(Items from a data source)
*-*-*

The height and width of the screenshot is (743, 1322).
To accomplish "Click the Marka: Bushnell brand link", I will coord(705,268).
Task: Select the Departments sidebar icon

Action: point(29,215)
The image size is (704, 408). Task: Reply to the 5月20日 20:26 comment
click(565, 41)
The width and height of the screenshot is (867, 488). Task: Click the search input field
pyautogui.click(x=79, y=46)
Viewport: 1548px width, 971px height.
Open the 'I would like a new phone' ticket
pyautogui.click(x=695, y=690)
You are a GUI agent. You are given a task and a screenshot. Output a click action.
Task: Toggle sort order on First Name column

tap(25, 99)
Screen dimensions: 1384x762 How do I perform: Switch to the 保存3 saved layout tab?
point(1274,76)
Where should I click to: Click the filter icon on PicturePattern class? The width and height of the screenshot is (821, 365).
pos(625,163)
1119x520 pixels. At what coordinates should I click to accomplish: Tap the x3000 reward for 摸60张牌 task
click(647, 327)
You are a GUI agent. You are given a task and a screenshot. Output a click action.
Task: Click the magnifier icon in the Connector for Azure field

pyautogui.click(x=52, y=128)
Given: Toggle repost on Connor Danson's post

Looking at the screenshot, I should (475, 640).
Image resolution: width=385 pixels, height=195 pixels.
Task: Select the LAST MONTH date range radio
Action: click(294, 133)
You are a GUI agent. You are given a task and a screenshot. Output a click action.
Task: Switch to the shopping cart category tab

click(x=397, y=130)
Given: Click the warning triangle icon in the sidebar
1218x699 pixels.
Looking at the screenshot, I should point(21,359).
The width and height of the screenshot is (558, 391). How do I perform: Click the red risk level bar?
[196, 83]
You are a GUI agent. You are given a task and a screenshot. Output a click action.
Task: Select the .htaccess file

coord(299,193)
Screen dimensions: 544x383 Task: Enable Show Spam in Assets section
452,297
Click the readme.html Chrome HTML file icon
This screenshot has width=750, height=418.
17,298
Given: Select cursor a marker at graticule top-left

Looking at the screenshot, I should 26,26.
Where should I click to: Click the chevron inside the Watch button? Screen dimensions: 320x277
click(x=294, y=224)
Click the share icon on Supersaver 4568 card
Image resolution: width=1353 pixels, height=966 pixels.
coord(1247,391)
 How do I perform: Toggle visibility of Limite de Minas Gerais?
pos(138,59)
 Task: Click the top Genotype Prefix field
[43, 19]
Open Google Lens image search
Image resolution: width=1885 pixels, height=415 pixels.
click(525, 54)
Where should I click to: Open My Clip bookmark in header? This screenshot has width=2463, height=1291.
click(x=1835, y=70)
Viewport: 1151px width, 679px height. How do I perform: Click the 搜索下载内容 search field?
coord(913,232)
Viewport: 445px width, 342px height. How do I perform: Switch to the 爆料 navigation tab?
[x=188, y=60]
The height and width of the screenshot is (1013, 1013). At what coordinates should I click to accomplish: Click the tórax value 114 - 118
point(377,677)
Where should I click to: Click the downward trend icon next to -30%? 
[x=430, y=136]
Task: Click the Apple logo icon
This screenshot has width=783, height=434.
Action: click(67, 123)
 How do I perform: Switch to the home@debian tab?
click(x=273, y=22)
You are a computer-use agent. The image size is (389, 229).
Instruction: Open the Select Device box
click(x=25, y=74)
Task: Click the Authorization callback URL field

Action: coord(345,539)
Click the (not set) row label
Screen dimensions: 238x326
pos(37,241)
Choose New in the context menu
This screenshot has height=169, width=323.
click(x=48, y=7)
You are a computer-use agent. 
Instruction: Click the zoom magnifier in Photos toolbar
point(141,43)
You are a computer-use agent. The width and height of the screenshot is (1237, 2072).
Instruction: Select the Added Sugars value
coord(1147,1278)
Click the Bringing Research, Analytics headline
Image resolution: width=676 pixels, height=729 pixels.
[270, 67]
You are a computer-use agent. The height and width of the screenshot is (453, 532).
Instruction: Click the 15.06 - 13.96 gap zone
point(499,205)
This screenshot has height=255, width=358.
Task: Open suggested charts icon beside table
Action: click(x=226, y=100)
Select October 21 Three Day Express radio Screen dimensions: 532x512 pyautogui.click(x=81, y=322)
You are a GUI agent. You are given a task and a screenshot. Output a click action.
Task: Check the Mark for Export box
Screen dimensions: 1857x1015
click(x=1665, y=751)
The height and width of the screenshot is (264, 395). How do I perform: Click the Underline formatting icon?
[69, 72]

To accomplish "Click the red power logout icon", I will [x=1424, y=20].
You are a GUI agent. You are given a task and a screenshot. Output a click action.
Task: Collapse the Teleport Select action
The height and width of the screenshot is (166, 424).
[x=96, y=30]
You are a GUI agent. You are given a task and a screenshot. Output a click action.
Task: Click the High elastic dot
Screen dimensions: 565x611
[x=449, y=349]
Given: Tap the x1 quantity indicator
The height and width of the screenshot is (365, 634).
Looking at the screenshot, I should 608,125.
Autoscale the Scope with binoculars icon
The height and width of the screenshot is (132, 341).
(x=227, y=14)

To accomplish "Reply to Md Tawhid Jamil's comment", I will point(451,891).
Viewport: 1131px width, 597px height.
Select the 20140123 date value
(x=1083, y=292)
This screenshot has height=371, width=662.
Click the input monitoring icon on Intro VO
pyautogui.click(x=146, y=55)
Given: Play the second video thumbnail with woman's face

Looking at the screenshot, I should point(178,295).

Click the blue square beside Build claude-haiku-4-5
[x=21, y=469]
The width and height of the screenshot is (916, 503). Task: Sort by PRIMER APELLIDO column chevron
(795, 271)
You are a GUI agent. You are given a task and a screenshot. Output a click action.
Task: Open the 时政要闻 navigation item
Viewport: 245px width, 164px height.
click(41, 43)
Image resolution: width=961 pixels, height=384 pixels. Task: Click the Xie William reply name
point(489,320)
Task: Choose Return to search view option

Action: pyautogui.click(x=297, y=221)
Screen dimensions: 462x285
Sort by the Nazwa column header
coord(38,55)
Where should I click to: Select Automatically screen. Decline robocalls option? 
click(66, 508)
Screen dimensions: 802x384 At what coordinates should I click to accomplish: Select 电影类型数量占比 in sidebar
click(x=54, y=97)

*-*-*

§ CHALLENGE: Quote all of the material above verbatim, line by line.

§ THE RESPONSE:
The height and width of the screenshot is (743, 1322).
To accomplish "Click the Marka: Bushnell brand link", I will coord(705,268).
Task: Select the Departments sidebar icon

Action: point(29,215)
The image size is (704, 408). Task: Reply to the 5月20日 20:26 comment
click(565, 41)
The width and height of the screenshot is (867, 488). Task: Click the search input field
pyautogui.click(x=79, y=46)
Viewport: 1548px width, 971px height.
Open the 'I would like a new phone' ticket
pyautogui.click(x=695, y=690)
You are a GUI agent. You are given a task and a screenshot. Output a click action.
Task: Toggle sort order on First Name column

tap(25, 99)
Screen dimensions: 1384x762 How do I perform: Switch to the 保存3 saved layout tab?
point(1274,76)
Where should I click to: Click the filter icon on PicturePattern class? The width and height of the screenshot is (821, 365).
pos(625,163)
1119x520 pixels. At what coordinates should I click to accomplish: Tap the x3000 reward for 摸60张牌 task
click(647, 327)
You are a GUI agent. You are given a task and a screenshot. Output a click action.
Task: Click the magnifier icon in the Connector for Azure field

pyautogui.click(x=52, y=128)
Given: Toggle repost on Connor Danson's post

Looking at the screenshot, I should (475, 640).
Image resolution: width=385 pixels, height=195 pixels.
Task: Select the LAST MONTH date range radio
Action: click(294, 133)
You are a GUI agent. You are given a task and a screenshot. Output a click action.
Task: Switch to the shopping cart category tab

click(x=397, y=130)
Given: Click the warning triangle icon in the sidebar
1218x699 pixels.
Looking at the screenshot, I should point(21,359).
The width and height of the screenshot is (558, 391). How do I perform: Click the red risk level bar?
[196, 83]
You are a GUI agent. You are given a task and a screenshot. Output a click action.
Task: Select the .htaccess file

coord(299,193)
Screen dimensions: 544x383 Task: Enable Show Spam in Assets section
452,297
Click the readme.html Chrome HTML file icon
This screenshot has width=750, height=418.
17,298
Given: Select cursor a marker at graticule top-left

Looking at the screenshot, I should 26,26.
Where should I click to: Click the chevron inside the Watch button? Screen dimensions: 320x277
click(x=294, y=224)
Click the share icon on Supersaver 4568 card
Image resolution: width=1353 pixels, height=966 pixels.
coord(1247,391)
 How do I perform: Toggle visibility of Limite de Minas Gerais?
pos(138,59)
 Task: Click the top Genotype Prefix field
[43, 19]
Open Google Lens image search
Image resolution: width=1885 pixels, height=415 pixels.
click(525, 54)
Where should I click to: Open My Clip bookmark in header? This screenshot has width=2463, height=1291.
click(x=1835, y=70)
Viewport: 1151px width, 679px height. How do I perform: Click the 搜索下载内容 search field?
coord(913,232)
Viewport: 445px width, 342px height. How do I perform: Switch to the 爆料 navigation tab?
[x=188, y=60]
The height and width of the screenshot is (1013, 1013). At what coordinates should I click to accomplish: Click the tórax value 114 - 118
point(377,677)
Where should I click to: Click the downward trend icon next to -30%? 
[x=430, y=136]
Task: Click the Apple logo icon
This screenshot has width=783, height=434.
Action: click(67, 123)
 How do I perform: Switch to the home@debian tab?
click(x=273, y=22)
You are a computer-use agent. The image size is (389, 229).
Instruction: Open the Select Device box
click(x=25, y=74)
Task: Click the Authorization callback URL field

Action: coord(345,539)
Click the (not set) row label
Screen dimensions: 238x326
pos(37,241)
Choose New in the context menu
This screenshot has height=169, width=323.
click(x=48, y=7)
You are a computer-use agent. 
Instruction: Click the zoom magnifier in Photos toolbar
point(141,43)
You are a computer-use agent. The width and height of the screenshot is (1237, 2072).
Instruction: Select the Added Sugars value
coord(1147,1278)
Click the Bringing Research, Analytics headline
Image resolution: width=676 pixels, height=729 pixels.
[270, 67]
You are a computer-use agent. The height and width of the screenshot is (453, 532).
Instruction: Click the 15.06 - 13.96 gap zone
point(499,205)
This screenshot has height=255, width=358.
Task: Open suggested charts icon beside table
Action: click(x=226, y=100)
Select October 21 Three Day Express radio Screen dimensions: 532x512 pyautogui.click(x=81, y=322)
You are a GUI agent. You are given a task and a screenshot. Output a click action.
Task: Check the Mark for Export box
Screen dimensions: 1857x1015
click(x=1665, y=751)
The height and width of the screenshot is (264, 395). How do I perform: Click the Underline formatting icon?
[69, 72]

To accomplish "Click the red power logout icon", I will [x=1424, y=20].
You are a GUI agent. You are given a task and a screenshot. Output a click action.
Task: Collapse the Teleport Select action
The height and width of the screenshot is (166, 424).
[x=96, y=30]
You are a GUI agent. You are given a task and a screenshot. Output a click action.
Task: Click the High elastic dot
Screen dimensions: 565x611
[x=449, y=349]
Given: Tap the x1 quantity indicator
The height and width of the screenshot is (365, 634).
Looking at the screenshot, I should 608,125.
Autoscale the Scope with binoculars icon
The height and width of the screenshot is (132, 341).
(x=227, y=14)

To accomplish "Reply to Md Tawhid Jamil's comment", I will point(451,891).
Viewport: 1131px width, 597px height.
Select the 20140123 date value
(x=1083, y=292)
This screenshot has height=371, width=662.
Click the input monitoring icon on Intro VO
pyautogui.click(x=146, y=55)
Given: Play the second video thumbnail with woman's face

Looking at the screenshot, I should point(178,295).

Click the blue square beside Build claude-haiku-4-5
[x=21, y=469]
The width and height of the screenshot is (916, 503). Task: Sort by PRIMER APELLIDO column chevron
(795, 271)
You are a GUI agent. You are given a task and a screenshot. Output a click action.
Task: Open the 时政要闻 navigation item
Viewport: 245px width, 164px height.
click(41, 43)
Image resolution: width=961 pixels, height=384 pixels. Task: Click the Xie William reply name
point(489,320)
Task: Choose Return to search view option

Action: pyautogui.click(x=297, y=221)
Screen dimensions: 462x285
Sort by the Nazwa column header
coord(38,55)
Where should I click to: Select Automatically screen. Decline robocalls option? 
click(66, 508)
Screen dimensions: 802x384 At what coordinates should I click to accomplish: Select 电影类型数量占比 in sidebar
click(x=54, y=97)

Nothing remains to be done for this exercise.